# con l'aria di chi non volesse



## elemika

Buonasera,
ho un dubbio sull'uso del congiuntivo nella frase seguente:

SS faceva domande con l'aria di chi non volesse dare risposte.

Come funziona il congiuntivo qui?
Grazie!


----------



## Paulfromitaly

elemika said:


> Come funziona il congiuntivo qui?



In che senso?


----------



## elemika

Paulfromitaly said:


> In che senso?



Letteralmente.
Se l'autore avesse scritto "con l'aria di chi non voleva..." la frase avrebbe avuto un altro senso?


----------



## Paulfromitaly

elemika said:


> Letteralmente.
> Se l'autore avesse scritto "con l'aria di chi non voleva..." la frase avrebbe avuto un altro senso?



No, significherebbe esattamente la stessa cosa, con un tono più colloquiale.


----------



## elemika

Grazie, Paul 

Scusami la durezza, ma quando "con l'aria di chi..." richiede il congiuntivo?
Questa domanda la faccio con l'aria di chi non capisce bene (e infatti lo sono ).


----------



## Paulfromitaly

elemika said:


> Grazie, Paul
> 
> Scusami la durezza, ma quando "con l'aria di chi..." richiede il congiuntivo?
> Questa domanda la faccio con l'aria di chi non capisce bene (e infatti lo sono ).



Non è l'espressione "con l'aria di chi..." che richiede il congiuntivo, ma eventualmente la struttura della frase e la consecutio temporum.


----------



## bearded

Secondo me, ci potrebbe stare anche un condizionale passato (non ritengo ci siano difficoltà sintattiche):
..._faceva domande con l'aria di chi non avrebbe voluto dare (ottenere?) risposte.
_Mi sembrerebbe più logico 'ottenere' (di solito non si fanno domande per dare risposte), però non conosco il contesto...


----------



## lorenzos

Un saluto elemika e chi è già intervenuto.
Anche a me suonava strano
SS faceva domande con l'aria di chi non volesse dare risposte.
In genere chi fa domande vuole avere/ottenere risposte.
Può essere, però, che SS facesse a sua volta domande, in risposta ad altre domande, appunto per non dare risposte.
Domanda: ma suona bene a tutti l'indicativo invece del congiuntivo?


----------



## bearded

Diamo per buono 'ottenere' risposte.
Al mio orecchio suonano bene
1. faceva domande con l'aria di chi (=di uno che) non voleva ottenere risposte
2. faceva domande con l'aria di chi (=di uno che) non avrebbe voluto ottenere risposte,
mentre invece mi suona un po' ''forzata'' la frase al congiuntivo
3. faceva domande con l'aria di chi (=di uno che) non volesse ottenere risposte.
Secondo me, il congiuntivo imperfetto andrebbe bene se, al posto di ''con l'aria di chi'', ci fosse un ''come se'':
4. faceva domande come se non volesse ottenere risposte.


----------



## elemika

La situazione è assai imbarazzante per SS. Le fanno una domanda sul suo amico e lei non sa di preciso come rispondere ( per cavarsela e anche per non metterlo in difficoltà).

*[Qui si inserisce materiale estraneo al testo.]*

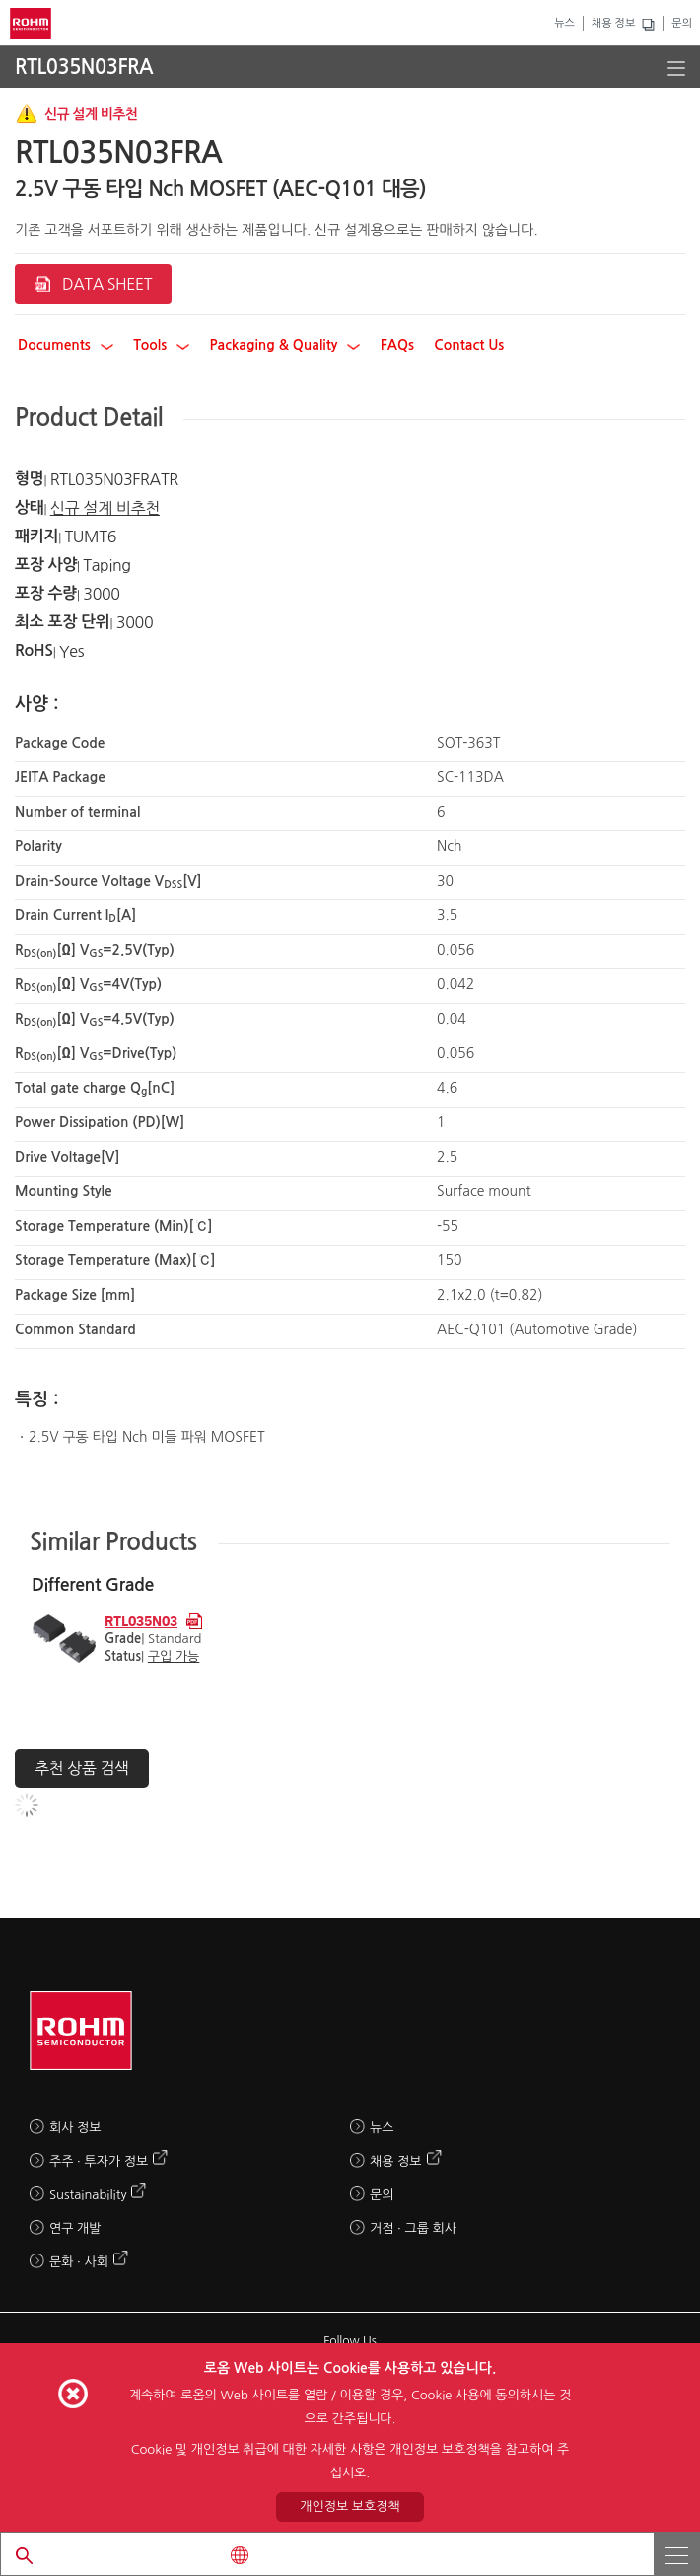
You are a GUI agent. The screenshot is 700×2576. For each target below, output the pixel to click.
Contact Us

"Ve l'ha detto FF che mi trovavo lì?" -SS faceva domande con l'aria di chi non volesse dare risposte.

Insomma, come ha detto Lorenzos 





> SS faceva a sua volta domande, in risposta ad altre domande, appunto per non dare risposte



Grazie a voi, Paul, Lorenzos e Bearded man
delle risposte e della pazienza!
Se ho capito bene, l'uso del congiuntivo qui (ammissibile o sforzato che sia)  non è necessario 
Comunque è stato un buon esercizio, grazie ai vostri commenti!

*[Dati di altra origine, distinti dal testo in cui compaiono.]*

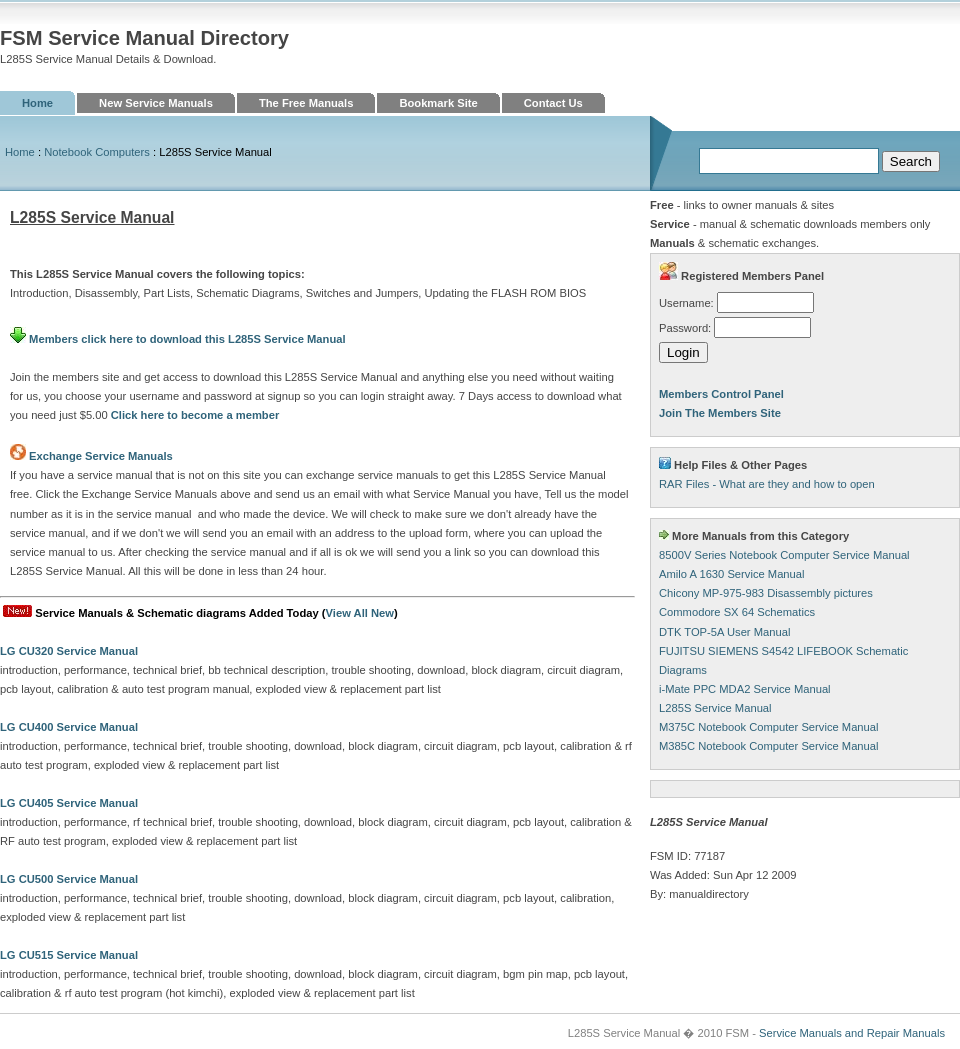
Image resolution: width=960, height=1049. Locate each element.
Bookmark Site (438, 103)
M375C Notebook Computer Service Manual (769, 727)
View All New (360, 613)
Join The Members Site (720, 413)
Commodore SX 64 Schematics (737, 612)
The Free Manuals (306, 103)
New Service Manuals (156, 103)
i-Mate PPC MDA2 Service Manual (745, 689)
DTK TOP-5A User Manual (724, 632)
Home (37, 103)
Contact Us (553, 103)
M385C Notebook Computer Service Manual (769, 746)
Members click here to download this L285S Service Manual (178, 339)
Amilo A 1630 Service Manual (732, 574)
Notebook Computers (97, 152)
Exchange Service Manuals (101, 456)
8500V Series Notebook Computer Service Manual (784, 555)
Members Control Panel (721, 394)
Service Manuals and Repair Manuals (852, 1033)
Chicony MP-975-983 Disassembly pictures (766, 593)
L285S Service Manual (715, 708)
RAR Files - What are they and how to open (767, 484)
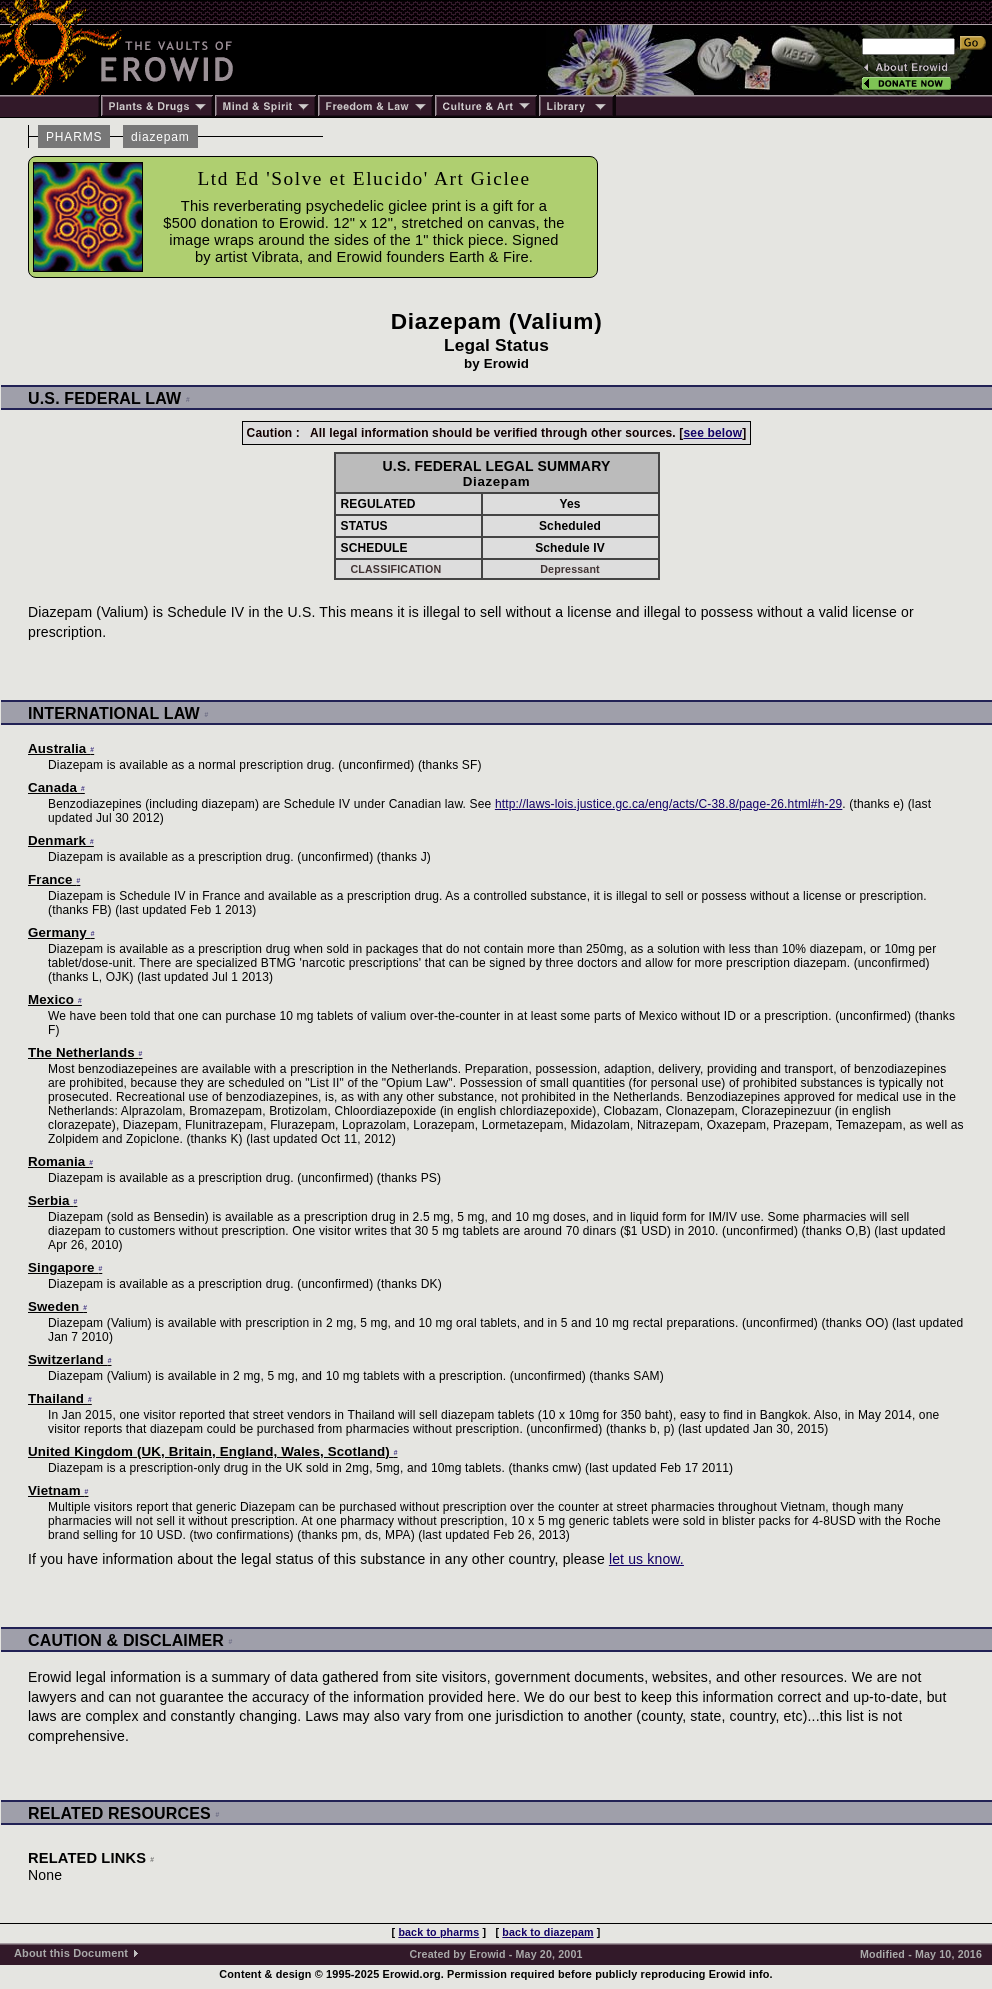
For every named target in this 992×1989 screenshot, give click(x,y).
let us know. (646, 1559)
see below (712, 433)
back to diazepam (547, 1932)
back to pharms (438, 1932)
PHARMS (74, 137)
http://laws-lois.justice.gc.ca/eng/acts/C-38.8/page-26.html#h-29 (668, 804)
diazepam (160, 137)
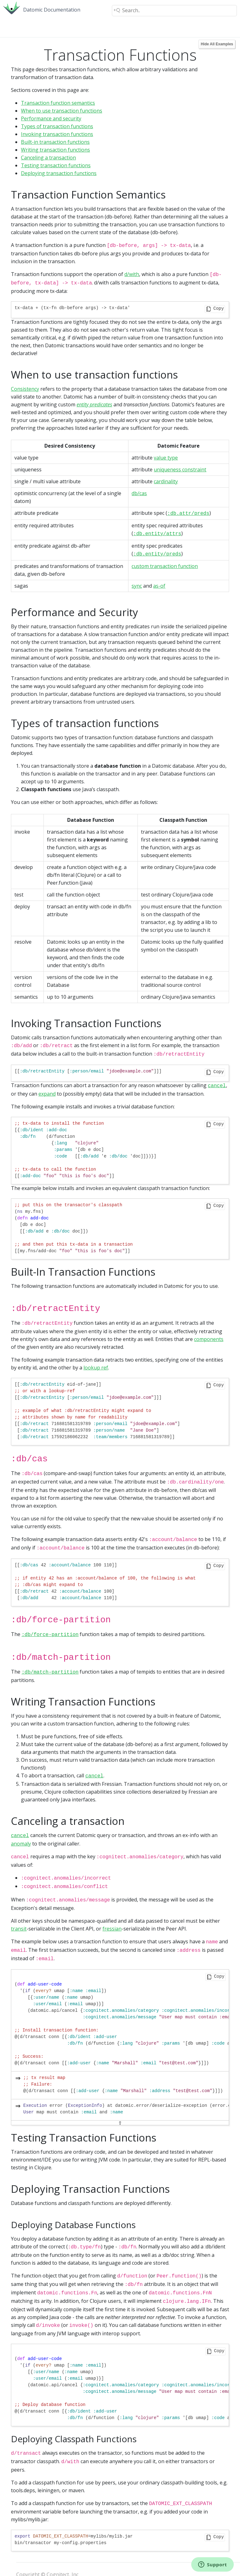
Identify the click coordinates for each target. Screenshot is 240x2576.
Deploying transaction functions (59, 173)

Tanti auguri di Buon Natale a tutti!


----------



## lorenzos

Ciao elemika, ricambio gli auguri, con i complimenti per il tuo italiano (ma ho dei dubbi su "sforzato").


----------



## elemika

A-a-a!!! 
..."forzato", scusatemi!

Grazie ancora!


----------



## Sempervirens

elemika said:


> Buonasera,
> ho un dubbio sull'uso del congiuntivo nella frase seguente:
> 
> SS faceva domande con l'aria di chi non volesse dare risposte.
> 
> Come funziona il congiuntivo qui?
> Grazie!



Scusa, elemika, sei sicuro che la frase sia come quella che hai presentato? Non c'è uno straccio di articolo?

_*La *SS faceva domande con l'aria di chi non volesse dare risposte_.   Ecco, ad una frase così impostata potrei rispondere. A quella che vedo, senza articolo, posso solo mettermi le mani nei capelli. 

Ciao!


----------



## elemika

Ciao, Sempervirens,
tanti auguri di buon Natale a te ad a tutti!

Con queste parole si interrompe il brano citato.